Abstract

Internet Data Center (IDC) is one of important emerging cyber-physical systems. To guarantee the quality of service for their worldwide users, large Internet service providers usually operate multiple geographically distributed IDCs. The enormous power consumption of these data centers may lead to both huge electricity bills and considerable carbon emissions. To mitigate these problems, on-site renewable energy plants are emerging in recent years. Since the renewable energy is intermittent, greening geographical load balancing (GGLB for short) has been proposed to reduce both the electricity bills and carbon emissions by following the renewables. However, GGLB is not able to well deal with the wildly fluctuating wind power when applied into IDCs with on-site wind energy plants.
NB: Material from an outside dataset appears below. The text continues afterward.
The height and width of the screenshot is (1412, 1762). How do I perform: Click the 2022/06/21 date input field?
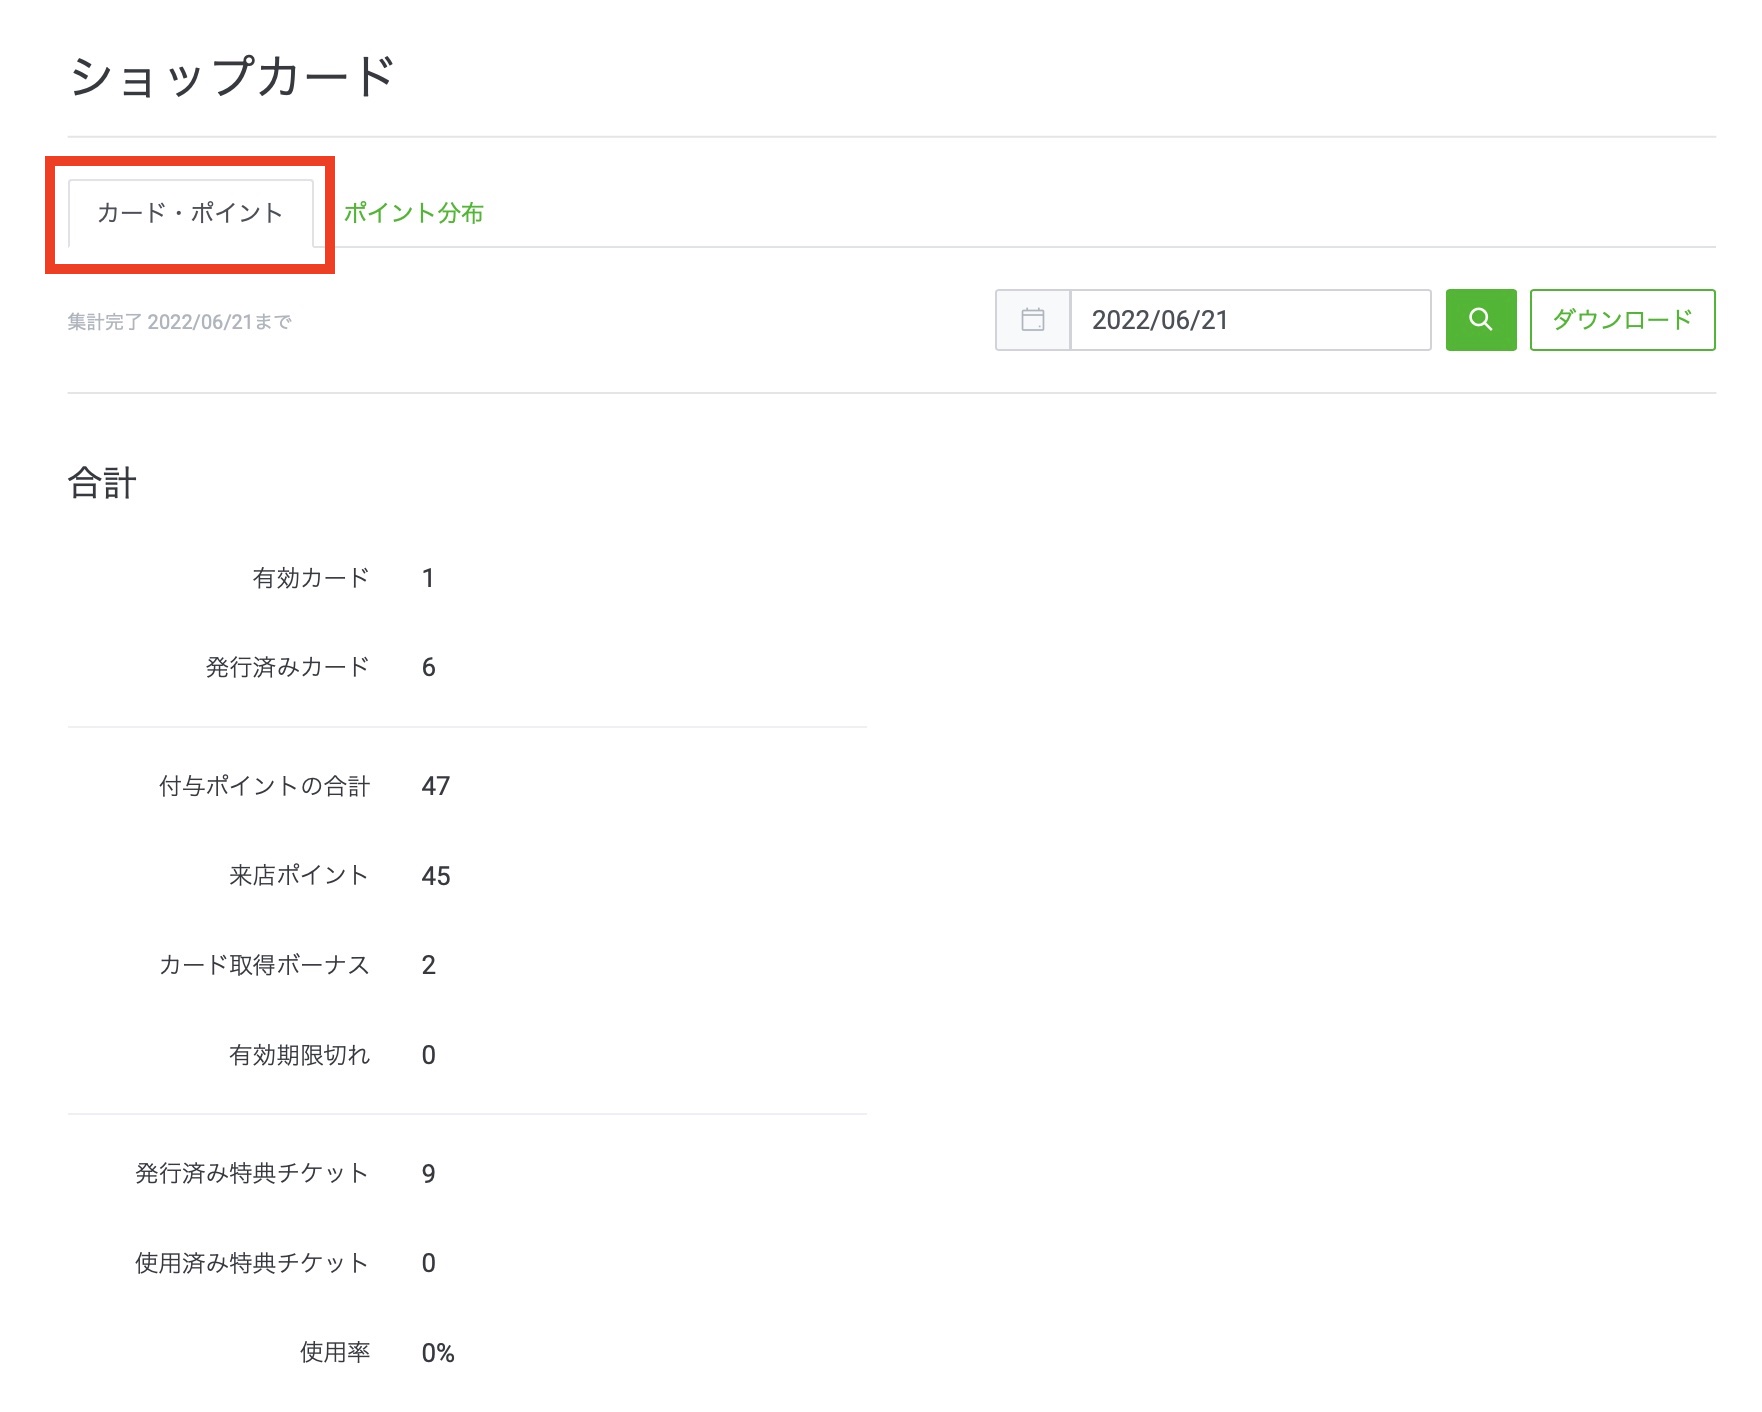coord(1250,320)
It may either fail to minimize the total electricity bills or incur the costly frequent on---off switching of servers. In order to minimize the total electricity bills of geographically distributed IDCs with on-site wind energy plants, we formulate the total electricity bills minimization problem and propose a novel two-time-scale load balancing framework TLB to solve it. First, TLB models the runtime cooling efficiency for each IDC. Then it predicts the future fine-grained (e.g., 10-min) on-site wind power output at the beginning of each scheduling period (e.g., an hour). After that, TLB transforms the primal optimization problem into a typical mixed-integer linear programming problem and solves it to finally obtain the optimal scheduling policy including the open server number as well as the request routing policy. It is worth noting that the open server number of each IDC will remain the same during each scheduling period. As an application instance of TLB, we also design a two-time-scale load balancing algorithm TLB-ARMA for our experimental scenario. Evaluation results based on real-life traces show that TLB-ARMA is able to reduce the total electricity bills by as much as 12.58 % compared with the hourly executed GGLB without incurring the costly repeated on---off switching of servers.